SUPPLIED DATA:

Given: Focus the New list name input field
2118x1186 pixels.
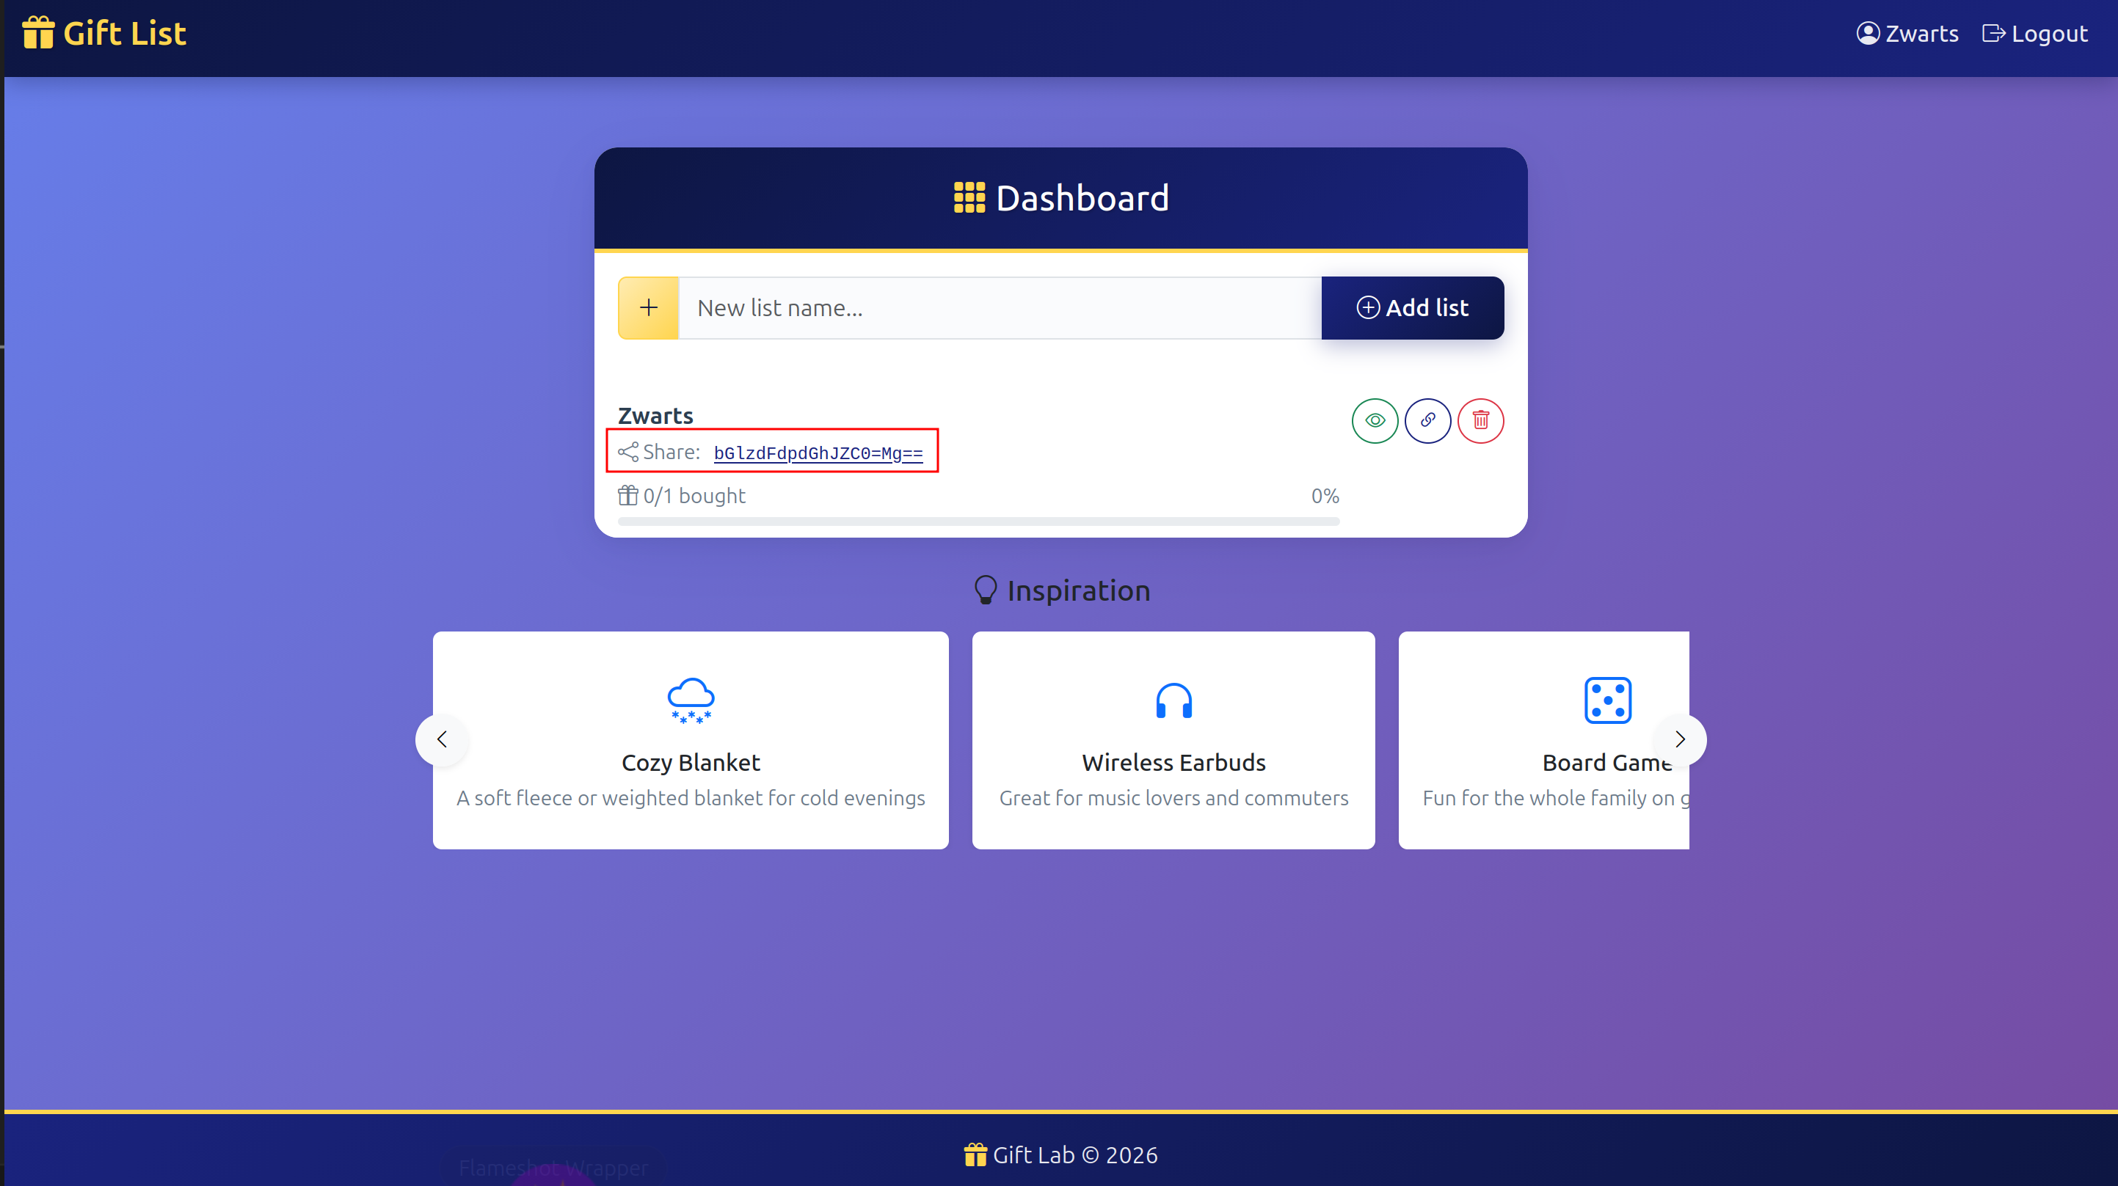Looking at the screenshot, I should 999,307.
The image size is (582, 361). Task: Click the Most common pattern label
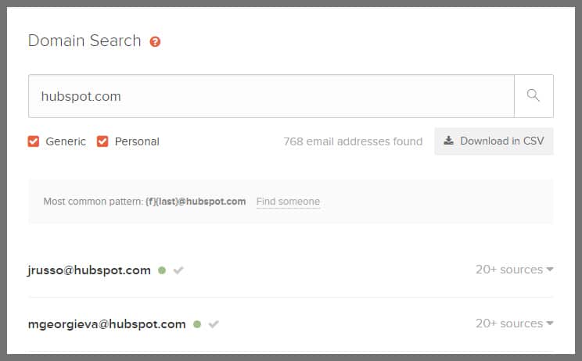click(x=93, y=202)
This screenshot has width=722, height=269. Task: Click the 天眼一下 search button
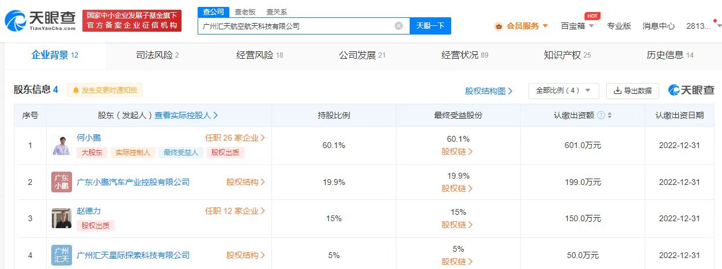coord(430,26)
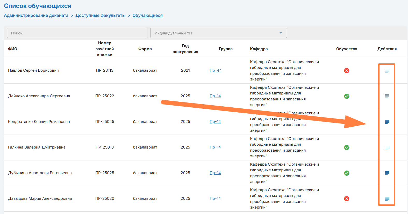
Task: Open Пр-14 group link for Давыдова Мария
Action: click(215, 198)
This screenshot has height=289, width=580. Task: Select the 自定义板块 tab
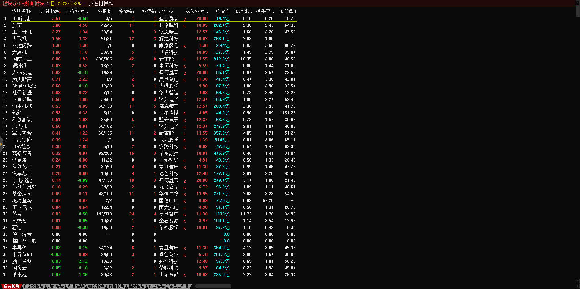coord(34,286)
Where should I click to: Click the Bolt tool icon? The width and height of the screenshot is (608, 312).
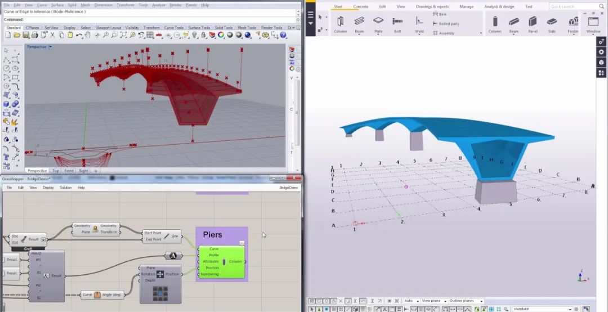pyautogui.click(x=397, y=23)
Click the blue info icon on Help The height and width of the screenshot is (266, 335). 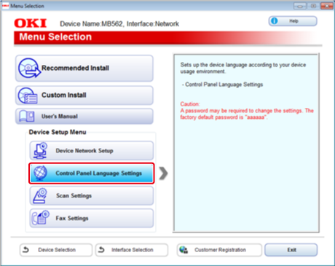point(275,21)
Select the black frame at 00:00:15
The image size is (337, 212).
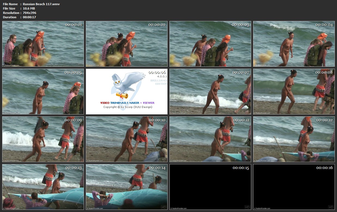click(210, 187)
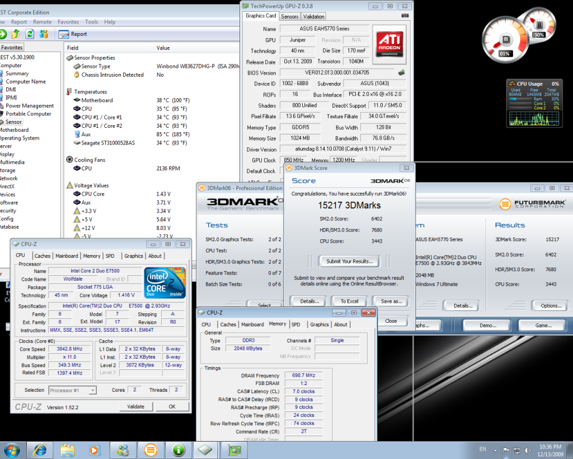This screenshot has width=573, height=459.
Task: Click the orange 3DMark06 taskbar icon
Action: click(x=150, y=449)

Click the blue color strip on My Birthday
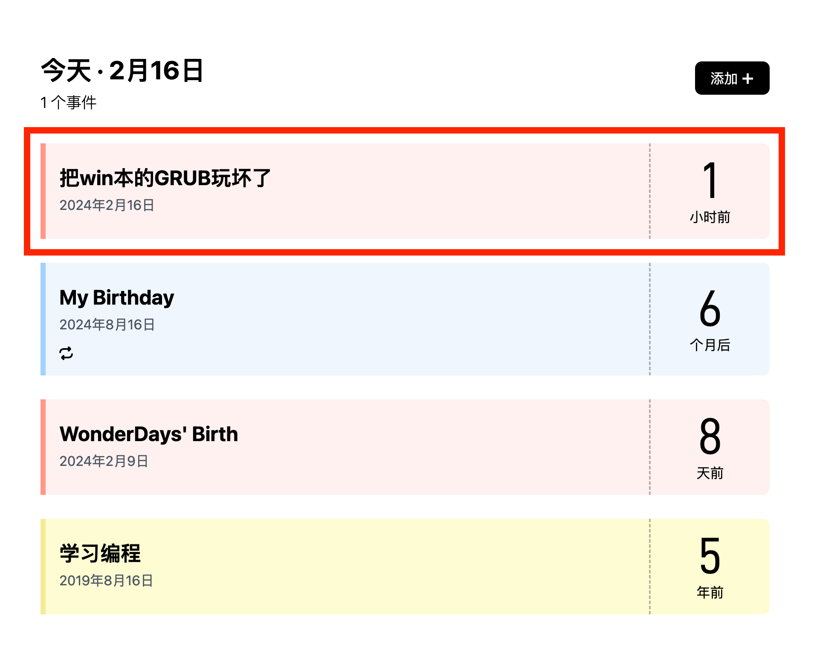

...

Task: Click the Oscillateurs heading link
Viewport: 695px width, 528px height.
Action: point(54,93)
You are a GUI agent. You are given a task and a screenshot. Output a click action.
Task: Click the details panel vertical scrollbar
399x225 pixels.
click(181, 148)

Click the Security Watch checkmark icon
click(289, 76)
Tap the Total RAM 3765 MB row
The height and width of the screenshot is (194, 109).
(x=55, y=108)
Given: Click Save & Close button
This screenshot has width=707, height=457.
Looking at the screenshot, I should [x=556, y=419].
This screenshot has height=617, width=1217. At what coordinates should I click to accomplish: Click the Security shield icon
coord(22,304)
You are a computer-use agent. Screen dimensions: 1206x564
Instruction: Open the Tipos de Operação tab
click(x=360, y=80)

EXERCISE PROMPT:
Copy the lines from the one containing "The image size is (582, 361)." through the one containing "pyautogui.click(x=397, y=23)", substituting "screen capture" for "screenshot" and leaving everything else unchanged. Leave the pictures out of your answer.

EXPECTED ANSWER:
The image size is (582, 361). Task: Click the Most common pattern label
click(x=93, y=202)
This screen capture has width=722, height=269. Task: Click the 天眼一下 search button
coord(430,26)
Task: Open Пр-14 group link for Давыдова Мария
Action: click(215, 198)
This screen capture has height=289, width=580. Task: Select the 自定义板块 tab
coord(34,286)
Where should I click to: Click the Bolt tool icon? The width and height of the screen capture is (608, 312).
pyautogui.click(x=397, y=23)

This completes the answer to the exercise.